I did start over in a new career. I had been both a restaurant manager and an architectural CAD draftsman. Both were done with informal, on the job training, so I didn't have any degrees to back them up. Getting hired to do drafting again was a long shot, since I was a decade out of date on CAD software updates, as well as looking for work at the bottom of the housing market crash. Plus, the restaurant manager position was clearly going to be too physically stressful if I did end up back on dialysis again, so I wanted office work.
I started with an online version of the Meyer-Briggs personality tests. I got some great suggestions for careers based on my personality, and winnowed those down based on practicality. The top two choices for my personality were librarian and lawyer. Getting a job in a library during a recession is pretty much impossible. Law school tuition was insane.
Paralegals and other trained legal assistants, though, were one of the few careers that actually grew in number over the recession. I found a post-bach paralegal program that I could do at a business college in just over a year. I'm working part time as a court clerk now.

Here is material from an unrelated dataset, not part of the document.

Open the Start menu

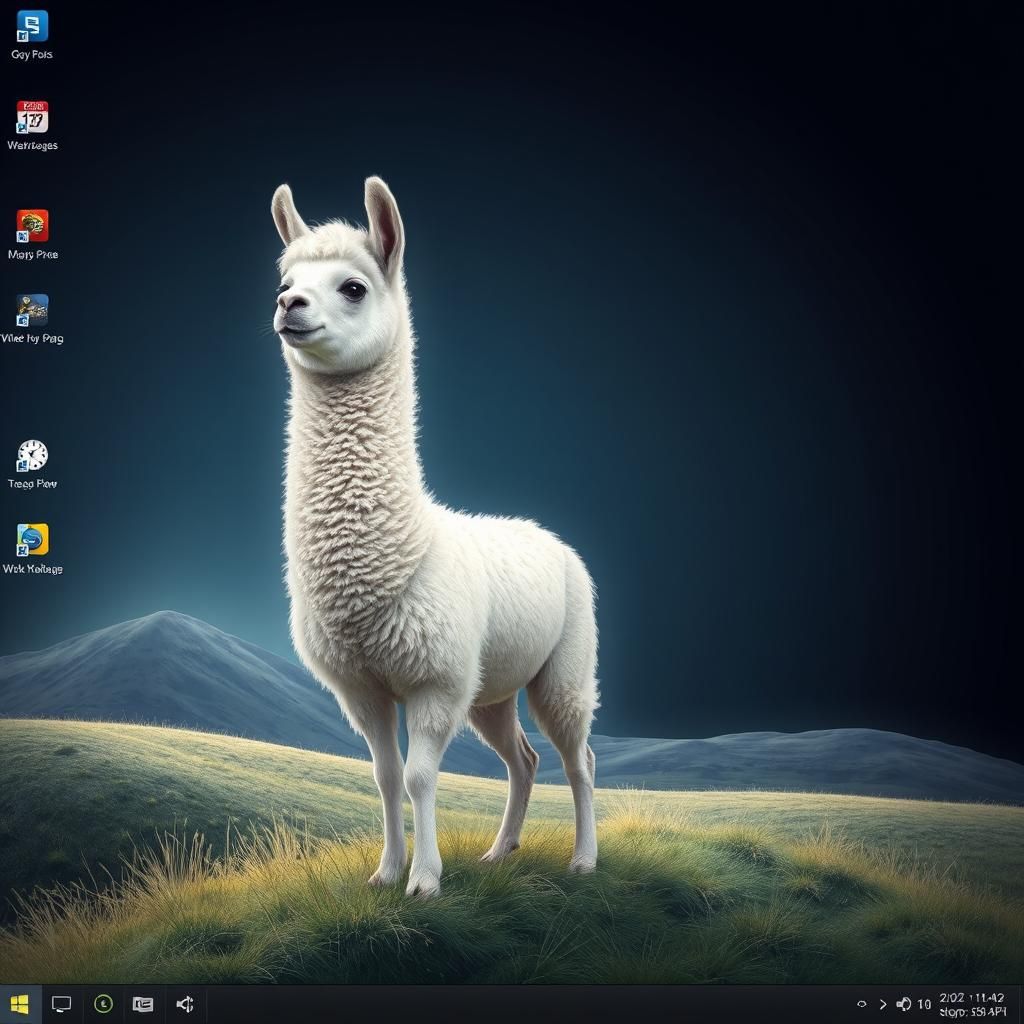pos(18,1005)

Your Ticket to Work network should be able to offer you some career counseling as well as some help with low-interest student loans and scholarships available only to people with disabilities. Oddly, they won't help if you just want some additional training - you need to do a full degree to get an loan help. (I asked if they could help me take Spanish classes so I would have another marketable skill - the answer was only if I wanted a degree in it.)
http://www.humanmetrics.com/index.htm#intro Here's a link to a basic personality test - it's a bit time consuming and odd, but the tips about best jobs can be useful. I never even thought about being a lawyer or working in the legal field until I took this - and I really, really love what I do.